WORK INSTRUCTION
For the entries that follow, say how many lines hold the string "Bình", with nothing else in the reply.

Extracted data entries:
---*---
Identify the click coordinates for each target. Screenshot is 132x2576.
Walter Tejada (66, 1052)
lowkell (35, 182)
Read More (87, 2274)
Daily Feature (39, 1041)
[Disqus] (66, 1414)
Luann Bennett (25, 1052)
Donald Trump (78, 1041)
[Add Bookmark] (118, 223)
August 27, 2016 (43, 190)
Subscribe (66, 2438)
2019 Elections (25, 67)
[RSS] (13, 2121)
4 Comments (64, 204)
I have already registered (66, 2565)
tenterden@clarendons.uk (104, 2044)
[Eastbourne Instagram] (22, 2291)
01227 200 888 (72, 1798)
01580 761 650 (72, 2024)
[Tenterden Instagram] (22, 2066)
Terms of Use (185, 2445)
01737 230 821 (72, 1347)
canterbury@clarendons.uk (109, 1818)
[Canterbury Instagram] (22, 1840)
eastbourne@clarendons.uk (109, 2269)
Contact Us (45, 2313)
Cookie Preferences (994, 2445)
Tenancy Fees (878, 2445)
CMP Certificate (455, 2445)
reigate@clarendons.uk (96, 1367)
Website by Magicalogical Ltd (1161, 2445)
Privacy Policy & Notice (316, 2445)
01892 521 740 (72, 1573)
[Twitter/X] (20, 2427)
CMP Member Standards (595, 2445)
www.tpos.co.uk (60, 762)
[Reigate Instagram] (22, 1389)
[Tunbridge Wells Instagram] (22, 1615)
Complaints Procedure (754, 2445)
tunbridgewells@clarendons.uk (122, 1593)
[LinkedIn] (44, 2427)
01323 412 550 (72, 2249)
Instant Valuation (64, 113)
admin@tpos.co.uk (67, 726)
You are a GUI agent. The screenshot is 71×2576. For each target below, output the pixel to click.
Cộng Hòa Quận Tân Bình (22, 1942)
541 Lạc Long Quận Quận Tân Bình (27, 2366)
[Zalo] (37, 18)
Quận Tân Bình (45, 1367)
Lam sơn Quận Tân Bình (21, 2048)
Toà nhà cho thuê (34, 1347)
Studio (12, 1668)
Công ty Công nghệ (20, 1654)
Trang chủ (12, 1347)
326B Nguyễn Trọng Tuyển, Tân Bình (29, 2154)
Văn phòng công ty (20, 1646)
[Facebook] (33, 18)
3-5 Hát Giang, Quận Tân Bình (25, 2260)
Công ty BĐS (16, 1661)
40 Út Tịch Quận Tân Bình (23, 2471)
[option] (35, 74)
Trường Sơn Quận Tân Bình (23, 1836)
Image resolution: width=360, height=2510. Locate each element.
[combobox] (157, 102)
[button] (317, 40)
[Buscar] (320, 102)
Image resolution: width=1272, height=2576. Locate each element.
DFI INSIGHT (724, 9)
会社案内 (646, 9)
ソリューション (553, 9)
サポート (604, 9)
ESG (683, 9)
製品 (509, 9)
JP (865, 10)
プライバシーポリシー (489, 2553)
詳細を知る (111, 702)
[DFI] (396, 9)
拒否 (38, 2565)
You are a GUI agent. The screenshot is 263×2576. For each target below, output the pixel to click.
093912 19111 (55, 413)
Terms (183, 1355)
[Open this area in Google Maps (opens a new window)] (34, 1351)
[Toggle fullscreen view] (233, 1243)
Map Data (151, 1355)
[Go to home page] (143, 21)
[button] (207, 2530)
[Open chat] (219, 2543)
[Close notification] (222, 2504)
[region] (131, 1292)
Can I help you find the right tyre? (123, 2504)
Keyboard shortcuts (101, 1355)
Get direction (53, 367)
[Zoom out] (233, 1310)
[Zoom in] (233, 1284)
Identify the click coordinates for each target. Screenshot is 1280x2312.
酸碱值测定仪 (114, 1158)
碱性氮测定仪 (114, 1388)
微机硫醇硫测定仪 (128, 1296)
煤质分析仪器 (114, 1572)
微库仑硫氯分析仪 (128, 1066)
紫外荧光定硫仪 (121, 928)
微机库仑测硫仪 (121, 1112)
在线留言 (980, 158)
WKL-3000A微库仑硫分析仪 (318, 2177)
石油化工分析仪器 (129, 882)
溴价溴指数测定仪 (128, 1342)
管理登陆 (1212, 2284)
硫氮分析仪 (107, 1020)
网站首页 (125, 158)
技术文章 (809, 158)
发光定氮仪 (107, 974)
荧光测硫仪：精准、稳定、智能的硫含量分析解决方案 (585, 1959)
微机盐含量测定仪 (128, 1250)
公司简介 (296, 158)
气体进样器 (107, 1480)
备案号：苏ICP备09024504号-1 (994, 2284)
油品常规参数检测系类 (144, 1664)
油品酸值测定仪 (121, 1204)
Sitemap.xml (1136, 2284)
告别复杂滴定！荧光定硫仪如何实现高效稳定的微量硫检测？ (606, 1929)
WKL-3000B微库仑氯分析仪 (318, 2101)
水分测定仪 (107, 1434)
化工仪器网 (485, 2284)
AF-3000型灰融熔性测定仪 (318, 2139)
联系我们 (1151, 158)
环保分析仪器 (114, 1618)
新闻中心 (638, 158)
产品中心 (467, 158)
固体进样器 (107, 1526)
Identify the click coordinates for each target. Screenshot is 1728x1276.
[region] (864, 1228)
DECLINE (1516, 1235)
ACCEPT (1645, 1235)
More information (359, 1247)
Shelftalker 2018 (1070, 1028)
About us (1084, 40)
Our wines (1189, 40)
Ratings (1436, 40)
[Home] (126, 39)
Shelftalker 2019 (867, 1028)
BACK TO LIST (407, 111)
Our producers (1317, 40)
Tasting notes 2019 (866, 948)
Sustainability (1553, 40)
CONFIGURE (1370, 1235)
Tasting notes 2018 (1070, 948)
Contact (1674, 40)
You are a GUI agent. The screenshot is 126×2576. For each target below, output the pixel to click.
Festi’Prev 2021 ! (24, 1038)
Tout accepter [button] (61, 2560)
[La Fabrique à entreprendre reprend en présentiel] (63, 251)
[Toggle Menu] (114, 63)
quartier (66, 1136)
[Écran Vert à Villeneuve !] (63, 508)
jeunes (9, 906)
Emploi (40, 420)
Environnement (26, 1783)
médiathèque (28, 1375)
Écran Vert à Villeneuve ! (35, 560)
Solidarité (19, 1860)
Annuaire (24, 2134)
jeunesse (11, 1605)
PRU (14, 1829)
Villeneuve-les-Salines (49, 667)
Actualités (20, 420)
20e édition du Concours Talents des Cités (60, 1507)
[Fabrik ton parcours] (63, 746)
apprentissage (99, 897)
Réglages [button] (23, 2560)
---*---
THE COMPLETED TASK
8